Laser Radar Market Demand Skyrockets from Car to Robot
The robot industry is poised for explosive growth, with multiple development trends emerging. According to a report by Zhongshun Automotive Research Institute, from consumer-end home robots and lawn-care robots to industrial-end quadruped robots, warehouse robots, service robots, and humanoid robots, different application scenarios have raised differentiated demands for laser radar, particularly emphasizing performance and reliability indicators. This diversification of demand not only provides high-end products with differentiation development space but also prompts companies to take a diversified technological approach.
"Although core technology is the same, the difference in scene requirements is very obvious." Liu Xingwei explained. "The speed of automotive movement is high, and the core requirement is 'seeing far and seeing clearly'; whereas robotic movement is slow, and it does not require such a long detection distance but needs a larger field of view because its movement direction is more flexible."
Photo source: EveryDay Economic News reporter Liu Xi
This difference in demand directly affects product design.
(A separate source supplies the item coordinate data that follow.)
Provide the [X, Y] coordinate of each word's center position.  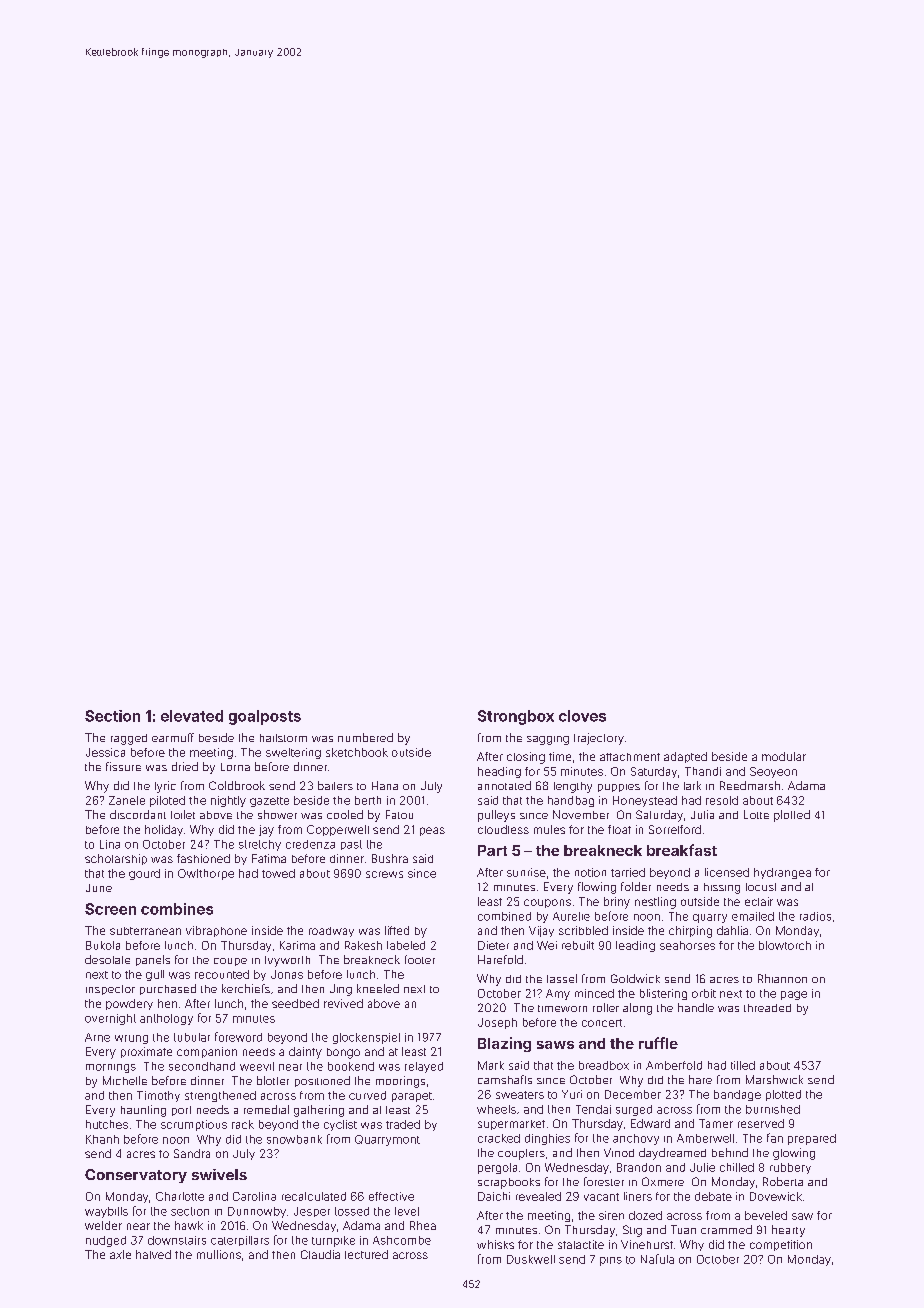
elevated [192, 716]
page [794, 995]
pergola [497, 1168]
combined [504, 916]
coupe [230, 962]
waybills [106, 1212]
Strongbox [516, 717]
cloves [582, 716]
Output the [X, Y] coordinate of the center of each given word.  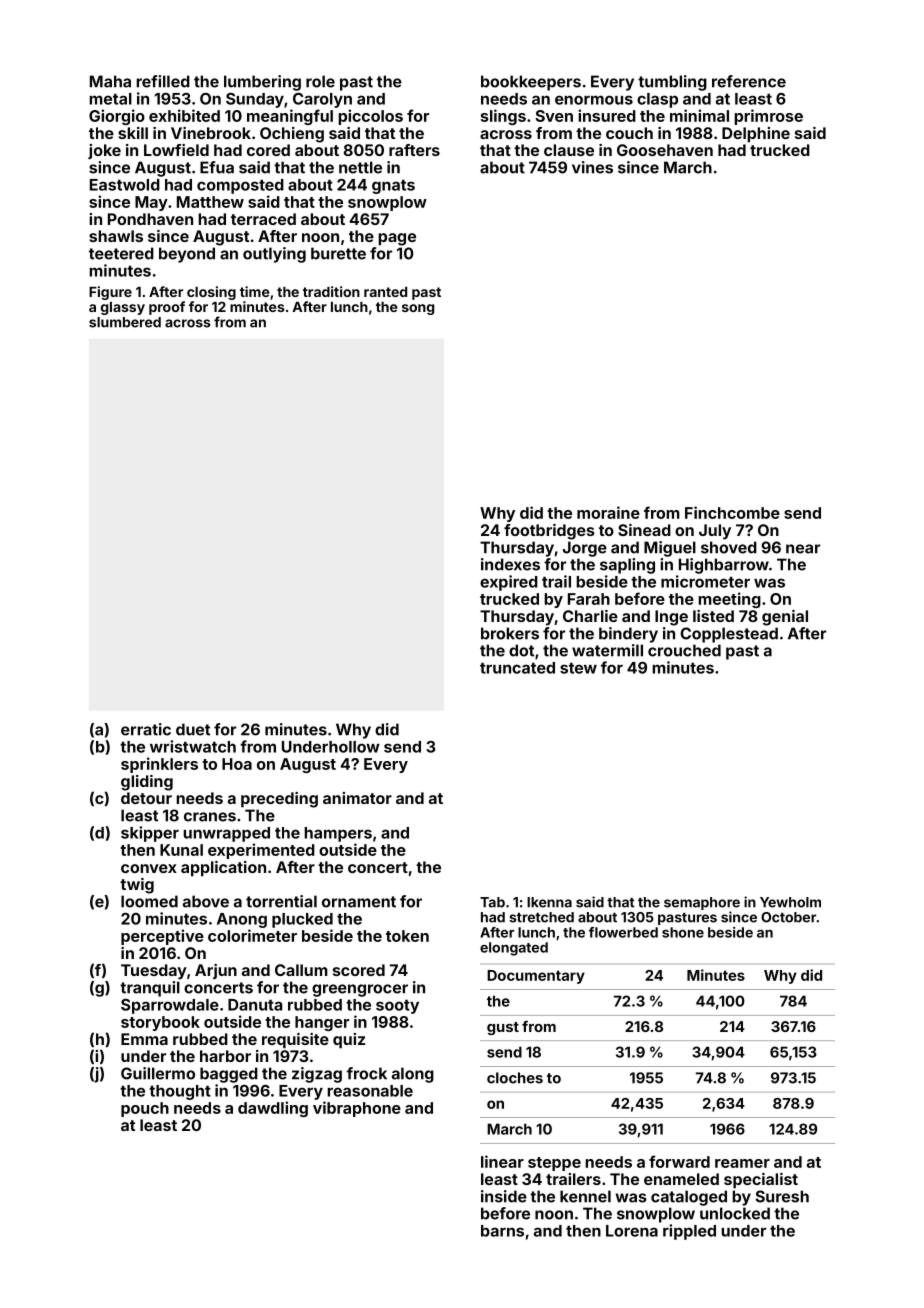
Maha [110, 81]
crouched [684, 650]
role [320, 81]
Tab [492, 902]
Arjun [216, 971]
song [418, 309]
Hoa [237, 764]
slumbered [125, 322]
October [788, 917]
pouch [145, 1109]
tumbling [672, 83]
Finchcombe [732, 512]
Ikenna [549, 902]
Industry data shows that typical car-mounted laser radar has a detection distance of 200 meters, with a horizontal field of view of 120 degrees and a vertical field of view of 20-30 degrees; whereas robot-specific products adopt a hemispherical FOV scheme to sacrifice some measurement capabilities in exchange for a wider coverage range. "Especially in human-machine coexistence environments," Liu Xingwei added, "robots need 360-degree omnidirectional sensing ability to respond to frequent human activity."
Photo source: EveryDay Economic News reporter Liu Xi
This scenario-specific adaptation is not just a product differentiation but is based on a unified technological platform's flexible expansion. "Our core competitiveness lies in the reuse of underlying technology." Liu Xingwei emphasized, "The light-electric components, laser modules, and chipsets are all general-purpose, only adjusting system-level design schemes according to different scene features."
This modularized design concept not only reduces R&D costs but also provides the automotive industry with a technological feasibility for robot applications.